Applications that allow some deformation in the bend area are the most favorable because they allow the fabricator to consider the largest variety of bending methods. In other words, when the application has some latitude in the type and severity of deformations, the fabricator doesn’t have to spend too much time dwelling on his ability to deliver good parts, but can go quickly from planning to production. However, bending a part that has strict quality constraints related to the tube’s cross section in the bend region narrows the process choices. When dealing with the most stringent requirements, a rotary draw tube bender equipped with a mandrel often is the only way to go, because this method controls the material flow completely.

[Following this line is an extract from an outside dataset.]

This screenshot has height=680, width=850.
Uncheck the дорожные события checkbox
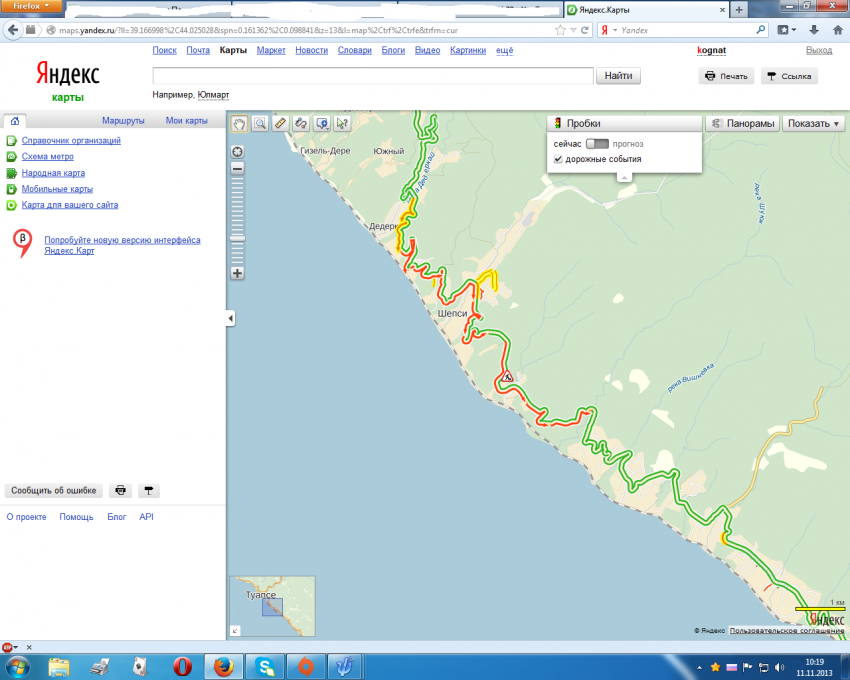[558, 159]
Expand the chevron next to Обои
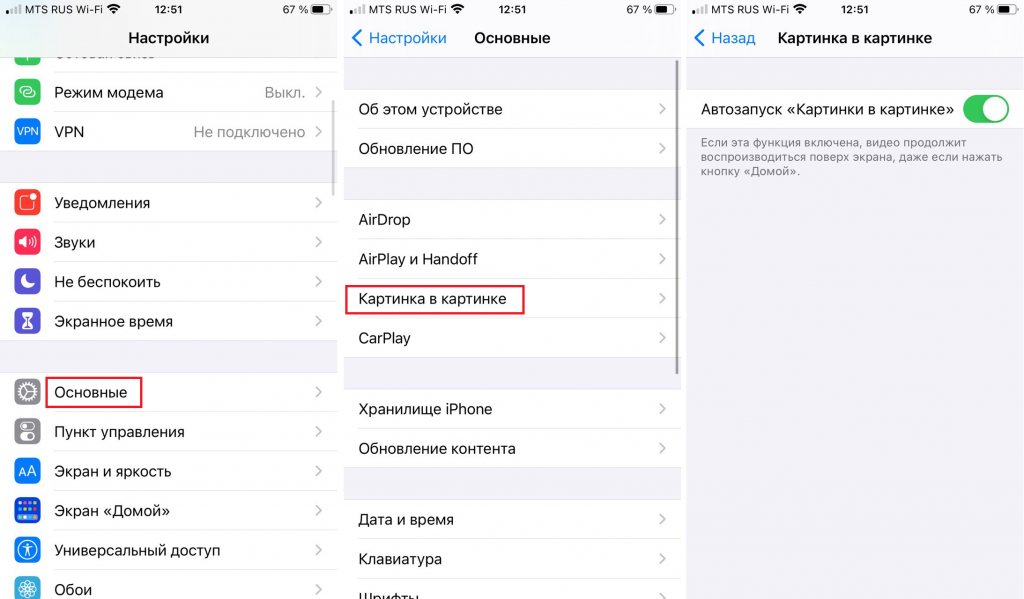Viewport: 1024px width, 599px height. coord(319,589)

However, this doesn’t mean that the machine will produce good parts the first time or every time.
Tip the Scales of Success
To put things into perspective, nonround tubing is subject to the same mechanical forces during bending as round tubing. Material on the outside region of the bend area (extrados) stretches as the tube is bent, while material at the inside region (intrados) compresses as the tube is bent. Material near the central region of the tube (neutral axis) is neither compressed nor stretched. When compared to the same size round tube, nonround tubing has a greater amount of material present on both the extrados and intrados regions of the bend, making it more difficult to control the effects of material flow. Additionally, the four corners, which by their nature are resistant to forming, require a greater amount of force to initiate the bending process.
For these reasons, a machine with a little extra bending capacity is recommended. One inch diameter of extra capacity should do the trick. For example, if the longest side of the tube is 3 in., the bending machine should rated to bend 4-in. round tube. This guideline holds regardless of bending orientation; whether the bend is along the major plane (hard way) or minor plane (easy way), the guideline is valid. This rule of thumb helps to ensure that the bending machine can produce enough torque to make the desired bends without stalling.

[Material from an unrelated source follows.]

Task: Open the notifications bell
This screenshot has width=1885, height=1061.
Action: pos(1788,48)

When all other factors are equal, a bend with a short inside bend radius (ISR) is more challenging than one with a long ISR. It is best to keep the ISR, which is measured from the center of the bend to the inside of the tube bend, to at least 1 ½ times the tube diameter based on the plane on which it is being bent (see Figure 1). For example, a rectangular tube measuring 2 by 3 in., bent the easy way, should be bent on a machine rated for 4-in. tube. The ISR should be a minimum of 3 in. If the same tube were to be bent the hard-way, the minimum ISR would be 4.5 in.

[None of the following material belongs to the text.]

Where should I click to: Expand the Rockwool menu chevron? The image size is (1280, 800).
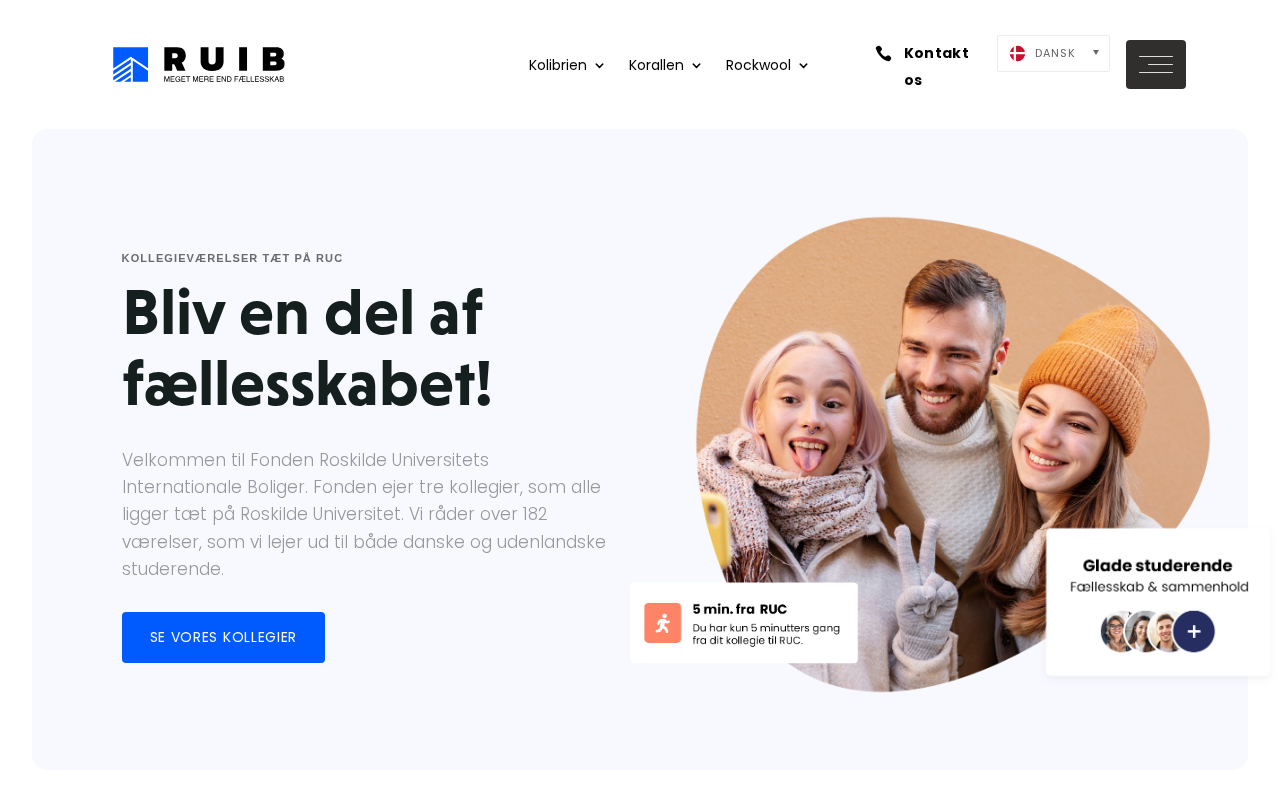803,66
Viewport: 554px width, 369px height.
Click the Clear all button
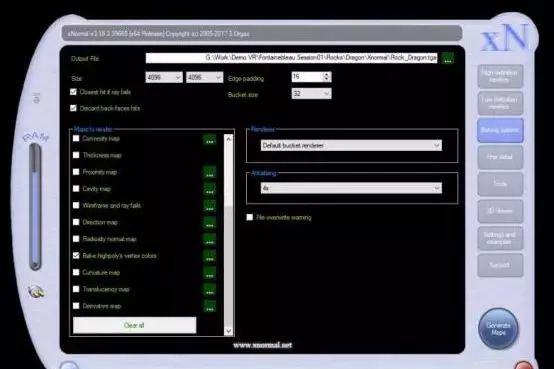click(134, 325)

Material selection also plays a substantial role in bending success. Material elongation is the key mechanical property. Elongation should be at least 20 percent; if it is less than that, consider negotiating (persistently, if necessary) to substitute a more formable material. After all, this could be the difference between an acceptable bend and a reject.
The next step in the process is to determine the optimal tooling requirements. Requesting a quotation from a reputable and experienced rotary draw tube bending tool supplier is usually the best option for an accurate assessment of the required clamp length, mandrel and wiper (mainly the dimensions, materials, and surface finish), and of course cost and lead time.
Unlike round tooling, which comprises two halves that meet in the middle of the tube, tooling for squares and rectangles requires a different tube cavity design to deal with tube corners that expand outward toward the tooling cavity corners. Unless a portion of the bend die cavity is relieved, the tubing is difficult to remove from the bend die. The most effective non-round tooling features a tapered-leaf design that eliminates the need for a split-die actuator (a mechanical device that separates the top portion of the bend die from the tube) to prevent the tube from seizing in the tooling (see Lead Image). Once the tapered-leaf clamp and pressure die open, the tube is free and clear to move to the next plane-of-bend or to be removed from the bender. Furthermore, the tapered-leaf design helps to maintain vertical force against the upper and lower tube faces, which offers optimal containment on all four sides of the tube.
Proceed with Confidence
Covering all the bases boosts confidence in any project. For a non-round tube bending application, the five steps to remember are:
- Find out the quality considerations.
- Make sure the machine has the power to make the bend.
- Review the bend radius to be sure it isn’t too small.
- Make sure the material is suited for forming, not machining.
- Find out the optimal tooling requirements for the application.
This will eliminate surprises and increase the odds for success.